3. Por lo tanto: Dios hizo que María naciera sin mancha del pecado original. Porque Dios cuando sabe que algo es mejor hacerlo, lo hace. (Pascual Rambla, OFM: Historia del dogma de la Inmaculada Concepción de la Virgen María. Puede consultarse en www.franciscanos.org/virgen/rambla.html)


   Desde el tiempo de Escoto la fiesta se expandió a lo largo de aquellos países donde no había sido previamente adoptada. Con excepción de los dominicos, todas o casi todas las órdenes religiosas la asumieron: los franciscanos en el Capítulo General de Pisa en 1263 adoptaron la fiesta de la Concepción de María en toda la orden; esto, sin embargo, no significa que profesasen en este tiempo la doctrina de la Inmaculada Concepción. Siguiendo las huellas de Duns Escoto, sus discípulos Pedro Aureolo y Francisco de Mayrone fueron los más fervientes defensores de la doctrina, aunque sus antiguos maestros (san Buenaventura incluido) se hubiesen opuesto a ella. La controversia continuó, pero los defensores de la opinión opuesta fueron la mayoría de ellos miembros de la Orden dominicana.


   En 1439 la disputa fue llevada ante el Concilio de Basilea, donde la Universidad de París, anteriormente opuesta a la doctrina, demostrando ser su más ardiente defensora, pidió una definición dogmática: los obispos declararon la Inmaculada Concepción como una pía doctrina, concorde con el culto católico, con la fe católica, con el derecho racional y con la Sagrada Escritura; de ahora en adelante, dijeron, no estaba permitido predicar o declarar algo en contra.

▸ **LÍNEAS DE DATOS**
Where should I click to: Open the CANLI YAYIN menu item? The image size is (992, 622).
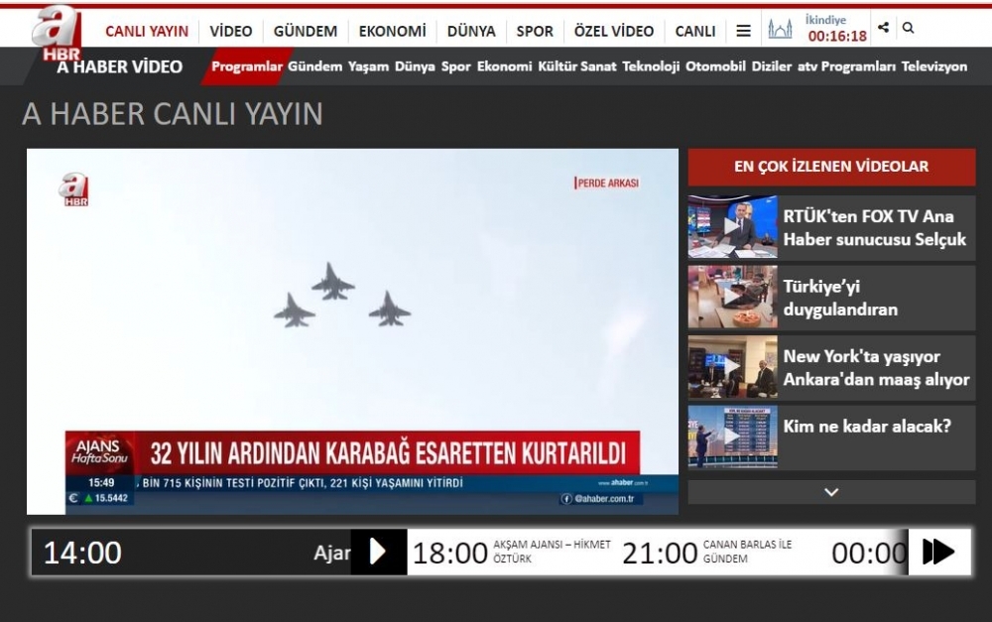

▸ **CONSIGNA DE TRABAJO**
Reproduce el fragmento sobre la Inmaculada Concepción de "Desde el tiempo" a "la Orden dominicana.", intercambiando "fervientes" por "entusiastas".

▸ **RESPUESTA DE LA TAREA**
Desde el tiempo de Escoto la fiesta se expandió a lo largo de aquellos países donde no había sido previamente adoptada. Con excepción de los dominicos, todas o casi todas las órdenes religiosas la asumieron: los franciscanos en el Capítulo General de Pisa en 1263 adoptaron la fiesta de la Concepción de María en toda la orden; esto, sin embargo, no significa que profesasen en este tiempo la doctrina de la Inmaculada Concepción. Siguiendo las huellas de Duns Escoto, sus discípulos Pedro Aureolo y Francisco de Mayrone fueron los más entusiastas defensores de la doctrina, aunque sus antiguos maestros (san Buenaventura incluido) se hubiesen opuesto a ella. La controversia continuó, pero los defensores de la opinión opuesta fueron la mayoría de ellos miembros de la Orden dominicana.